Vladimir Nabokov

Vladimir Vladimorovitch Nabokov

Ecrivain

Réfugié russe de 1939 à 1945

Né le 22 avril 1899 à Saint-Pétersbourg, Vladimir Vladimorovitch Nabokov est issu d’une famille noble d’origine tatare, dont les membres sont des hommes politiques de premier plan (son père était notamment professeur de droit, criminologue, et élu à la Douma, l’Assemblée, avant d’être ministre sans portefeuille sous le gouvernement provisoire de mars 1917). Bénéficiant de ce milieu aisé et d’une éducation soignée, Nabokov sait, dès l’âge de 6 ans, parler français, anglais et russe.
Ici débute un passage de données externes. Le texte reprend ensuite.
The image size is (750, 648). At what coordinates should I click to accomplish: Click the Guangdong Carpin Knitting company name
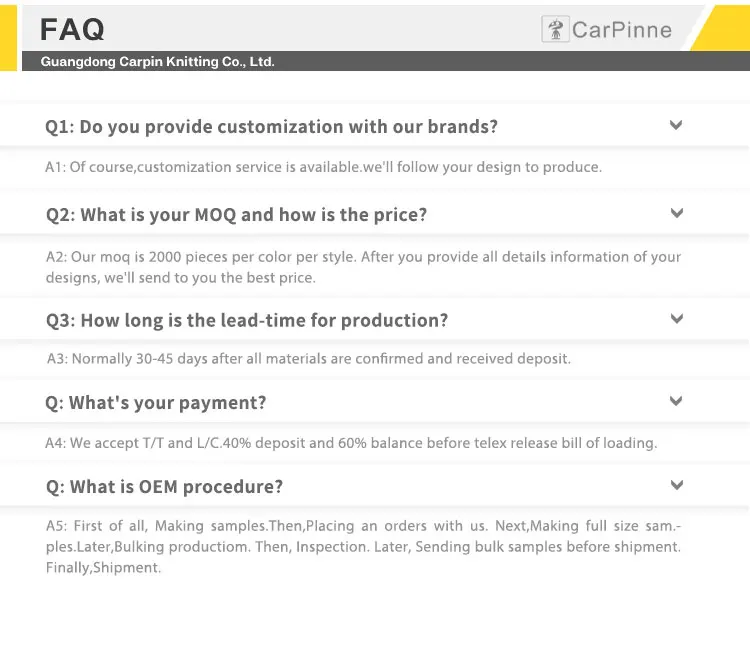pyautogui.click(x=157, y=62)
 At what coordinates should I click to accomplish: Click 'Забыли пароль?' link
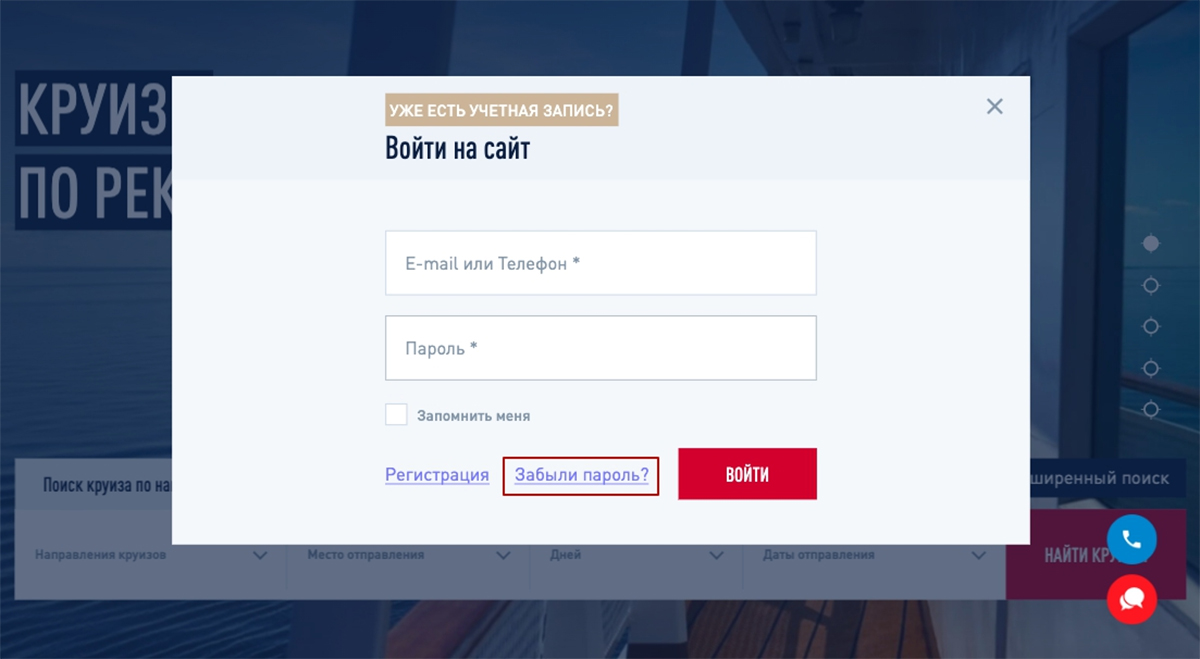point(581,475)
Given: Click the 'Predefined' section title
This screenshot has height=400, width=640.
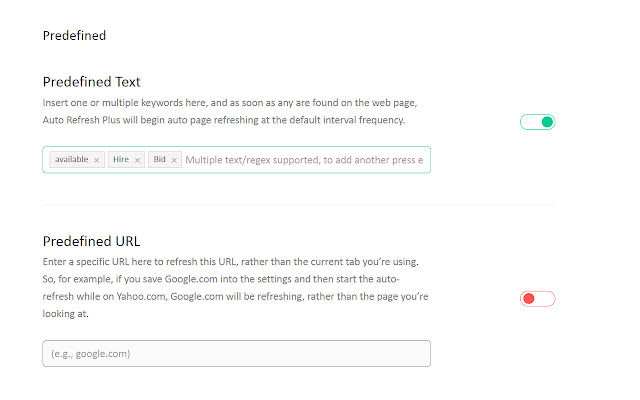Looking at the screenshot, I should point(74,36).
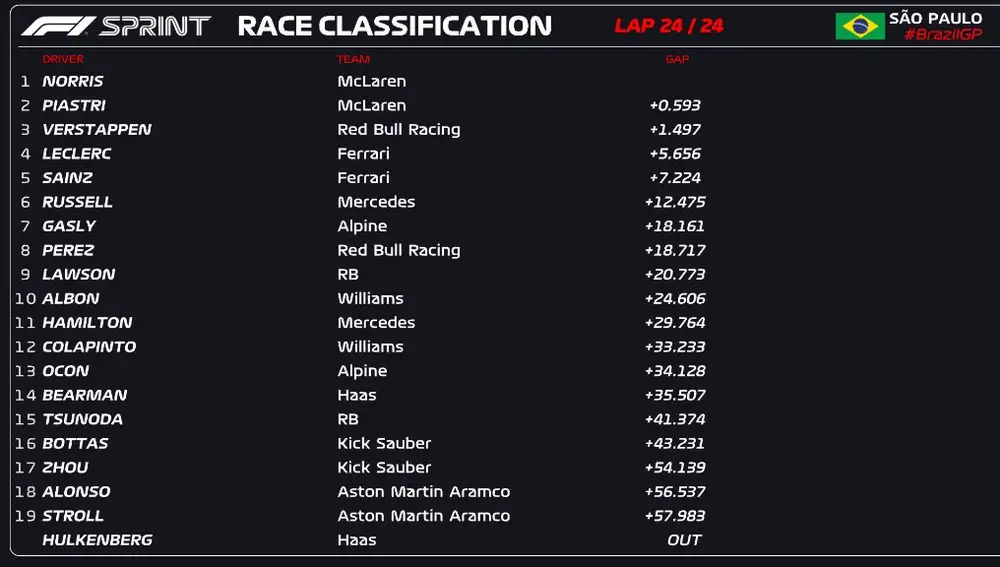The width and height of the screenshot is (1000, 567).
Task: Click the Brazilian flag icon
Action: (860, 26)
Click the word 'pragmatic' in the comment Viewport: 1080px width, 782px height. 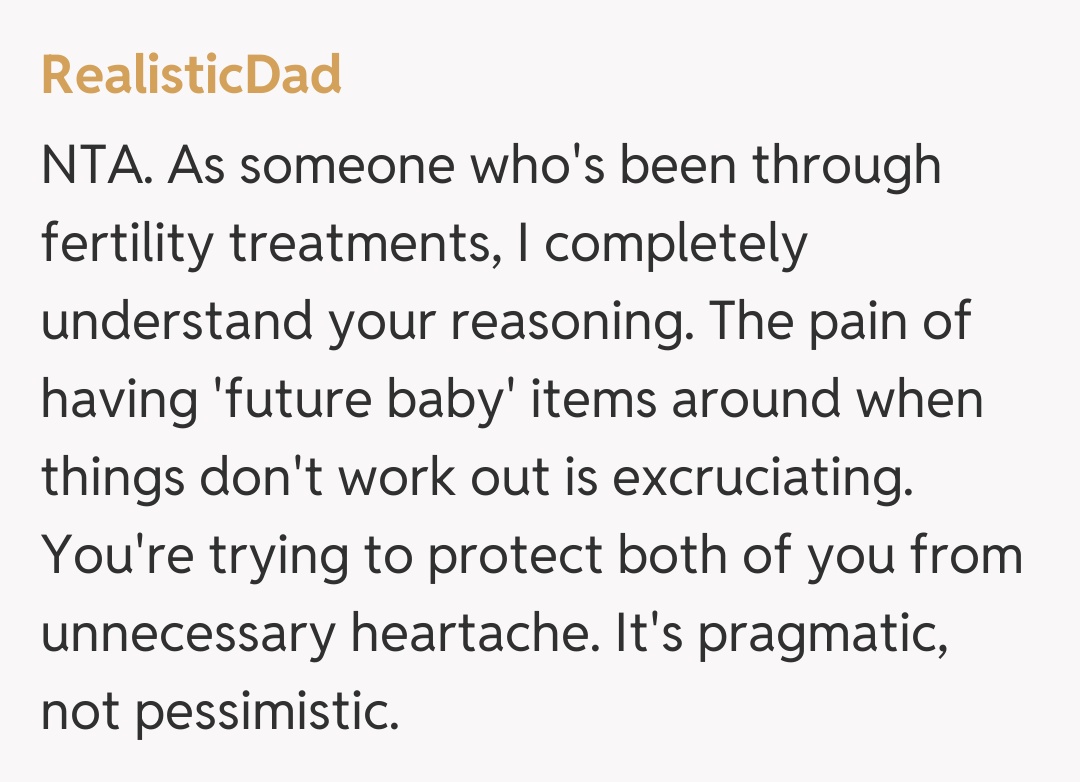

Cette habileté linguistique l’accompagne d’ailleurs toute sa vie d’écrivain, puisqu’il écrit et traduit lui-même certains de ses romans du russe, anglais, français, et vice versa.

La famille Nabokov, effrayée par la Révolution d’octobre 1917, part dès le mois de novembre en Crimée ;  puis, face à la guerre civile, embarque pour Athènes en 1919 et gagne Marseille, traverse la France pour passer en Angleterre, où Vladimir Nabokov étudie à Cambridge. Il s’installe en 1923 à Berlin, où il rencontre sa future femme Vera, également exilée russe, mais juive. Ses premiers romans sont écrits (en russe) pendant cette période tourmentée ; la montée du nazisme pousse Vladimir, Vera et leur fils unique Dimitri à fuir, pour revenir en France à Paris en 1937.

Poussé par la nécessité d’obtenir des papiers pour pouvoir travailler, et surtout, pour émigrer, il s’adresse en 1939 à l’Office des réfugiés russes afin d’obtenir un certificat de nationalité pour lui et sa femme, ainsi qu’un certificat pour pouvoir partir aux Etats-Unis. Les Nabokov embarquent en mai 1940, et Vladimir Nabokov devient enseignant à l’université Cornell. Il publie son roman le plus connu, Lolita, en 1955, malgré la difficulté à trouver un éditeur à cause du contenu du roman. Naturalisé américain dès 1945, Nabokov décide néanmoins de s’installer en Suisse en 1961. C’est à l’hôtel Montreux qu’il travaille avec son fils aux traductions personnelles de ses œuvres en russe dans les langues anglaises et françaises. Grand lépidoptériste, Vladimir Nabokov profite des montagnes suisses pour agrandir sa collection de papillons, mais est victime d’un accident en 1975. Sa santé se détériore ensuite, et il meurt le 2 juillet 1977 à Lausanne.

De manière générale, les romans de Nabokov (et notamment son autobiographie Autres rivages) témoignent de son attachement à la Russie, de la douleur de l’exil, et de son besoin toujours renouvelé de se trouver un pays d’accueil, face à un monde qui ne le satisfait pas.